Economics is known as ‘the dismal science’, and certainly there have been — and indeed are — economists whose day seems to have been wasted if they have left their readers with a smile on their face. Happily such puckered-brow, down-turned-lips fellows are rarely admitted through the doors of The Spectator.
For more than half a century this magazine has had City correspondents devoted, like Arnold Bennett’s Denry Machin — ‘The Card’ — to the great cause of cheering us all up. In my youth there was Nicholas Davenport. He gave way to Christopher Fildes, and now we have Martin Vander Weyer to lighten the prevailing gloom on Friday morning. None of them has been one of these chuckle-headed optimists whose bland certainties make you want to throw the breakfast egg in their grinning countenance.

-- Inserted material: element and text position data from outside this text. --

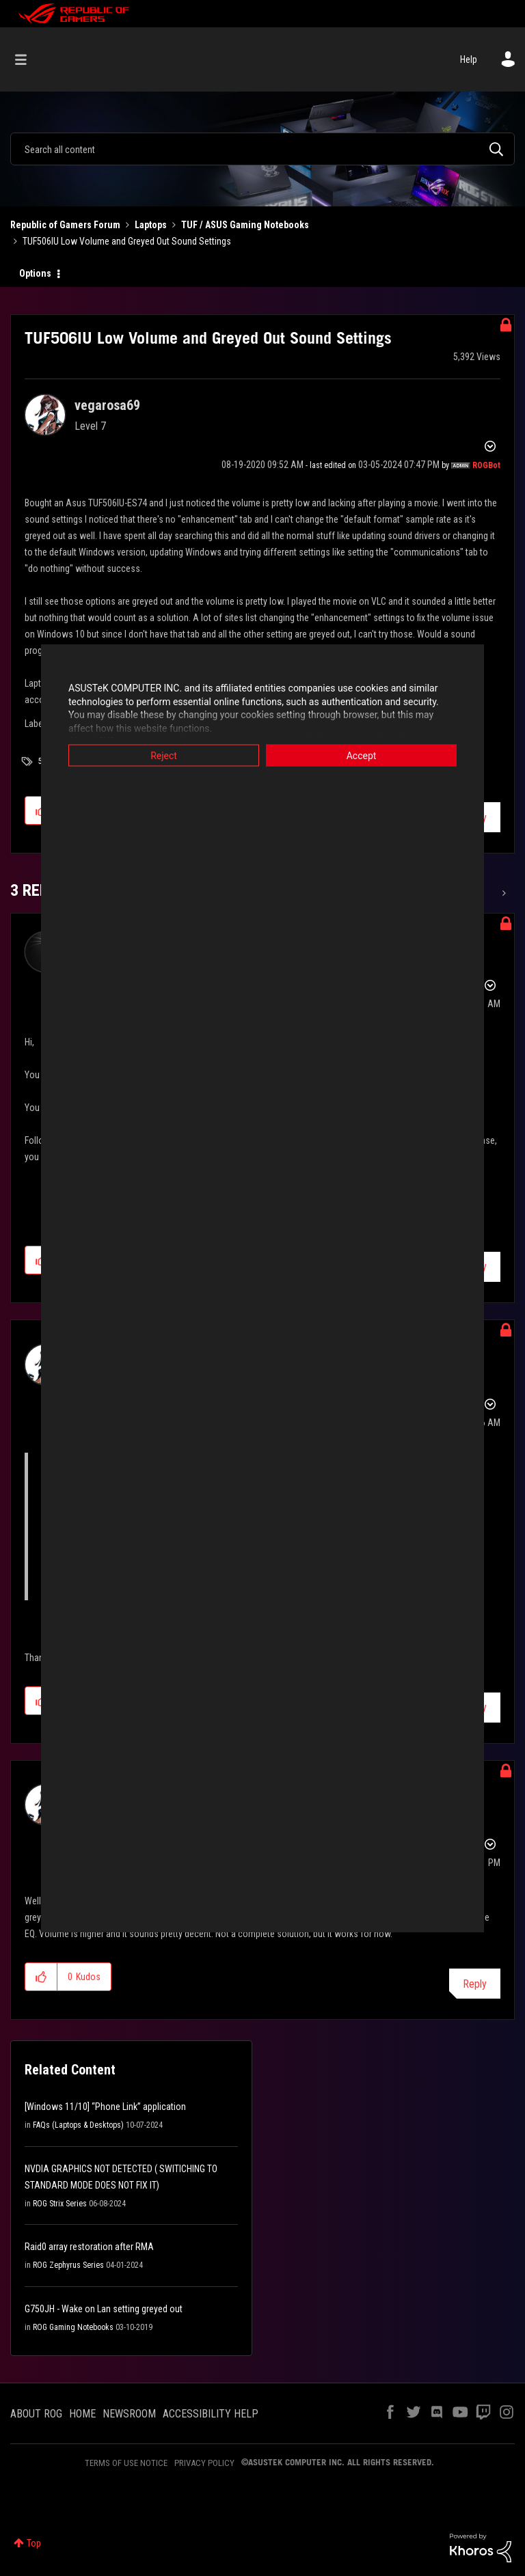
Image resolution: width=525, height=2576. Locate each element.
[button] (41, 1976)
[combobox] (262, 149)
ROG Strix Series (60, 2203)
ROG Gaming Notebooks (73, 2327)
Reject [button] (163, 755)
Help (468, 59)
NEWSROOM (129, 2413)
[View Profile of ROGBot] (486, 465)
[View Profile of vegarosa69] (107, 405)
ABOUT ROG (36, 2413)
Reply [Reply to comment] (475, 1983)
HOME (82, 2413)
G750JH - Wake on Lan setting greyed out (104, 2308)
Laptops (151, 224)
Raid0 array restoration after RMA (89, 2246)
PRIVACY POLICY (204, 2463)
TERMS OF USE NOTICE (126, 2463)
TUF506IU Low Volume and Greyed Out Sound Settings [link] (127, 241)
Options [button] (35, 273)
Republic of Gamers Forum (65, 224)
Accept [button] (362, 755)
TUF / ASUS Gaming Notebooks (245, 224)
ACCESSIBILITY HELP (210, 2413)
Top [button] (34, 2543)
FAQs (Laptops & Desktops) (78, 2125)
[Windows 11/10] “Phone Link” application (105, 2106)
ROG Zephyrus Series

But none has made us think that the only choice for the nation is between the gas oven and the Hemingway solution.
On the contrary they have been Kipling types, dealing with triumph and disaster just the same, with only this difference: that the sahib’s stiff upper lip keeps breaking into a smile. Like Shakespeare’s Puck they find themselves saying, ‘Lord, what fools these mortals be’, never forgetting that, being mortals, they are not free of the charge themselves.

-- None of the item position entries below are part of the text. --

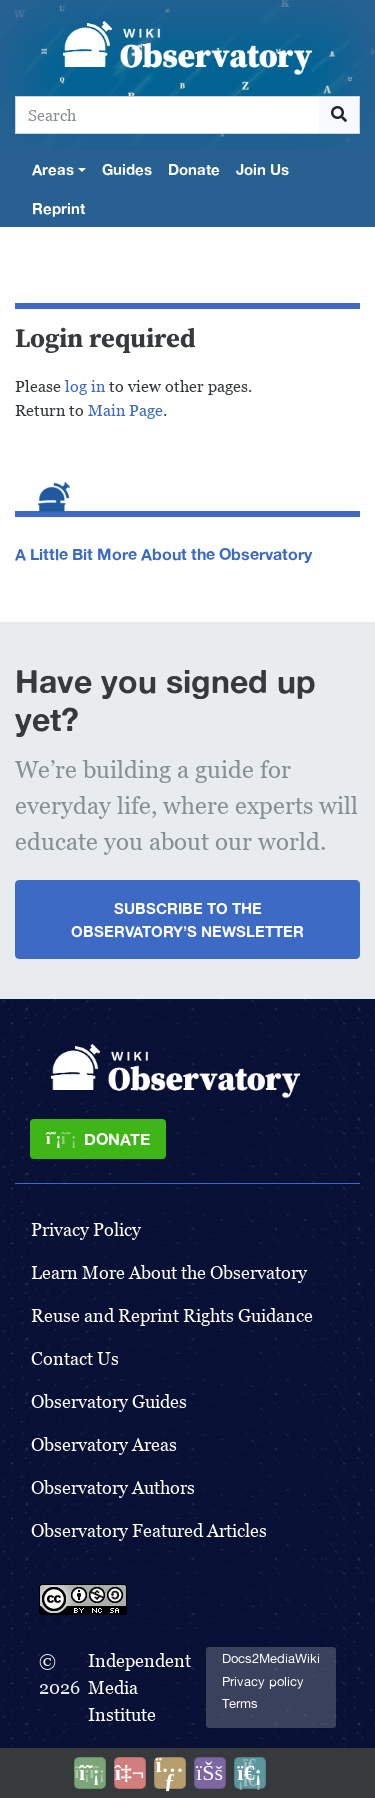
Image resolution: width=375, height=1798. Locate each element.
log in (85, 386)
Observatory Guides (109, 1401)
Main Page (125, 410)
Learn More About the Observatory (169, 1272)
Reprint (58, 208)
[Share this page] (170, 1773)
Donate (194, 169)
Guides (127, 169)
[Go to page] (339, 115)
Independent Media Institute (139, 1687)
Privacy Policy (86, 1229)
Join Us (262, 169)
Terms (240, 1703)
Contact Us (75, 1358)
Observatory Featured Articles (149, 1530)
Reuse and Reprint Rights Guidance (172, 1315)
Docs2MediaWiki (271, 1658)
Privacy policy (263, 1681)
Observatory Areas (104, 1444)
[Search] (167, 115)
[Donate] (98, 1139)
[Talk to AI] (130, 1773)
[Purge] (250, 1773)
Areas (53, 169)
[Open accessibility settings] (210, 1773)
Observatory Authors (113, 1487)
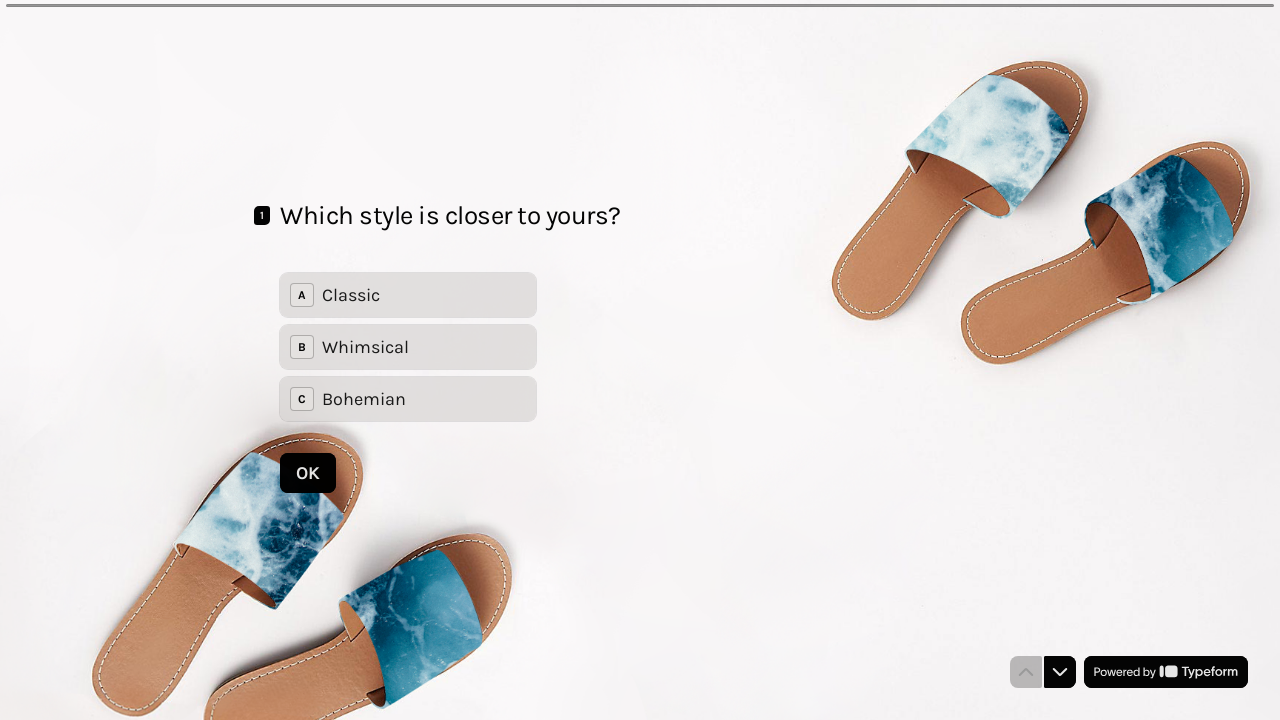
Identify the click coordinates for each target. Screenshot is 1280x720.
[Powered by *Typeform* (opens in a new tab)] (1166, 672)
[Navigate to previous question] (1026, 672)
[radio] (408, 295)
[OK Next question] (308, 472)
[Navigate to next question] (1060, 672)
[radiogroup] (408, 347)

Martin Vander Weyer, the present incumbent, our guide through the mysteries of high, and often, happily how, very how indeed, finance, has been a sahib himself in his merchant-banking days, advising the Malaysian government on the principles and problems of privatisation, doing his stuff in the boardrooms and bars of Japan, Hong Kong and Singapore, and even venturing into the wild east of post-Soviet Asian republics. It’s all here in this collection of his articles from this magazine and elsewhere, and it couldn’t be better or more joyfully done.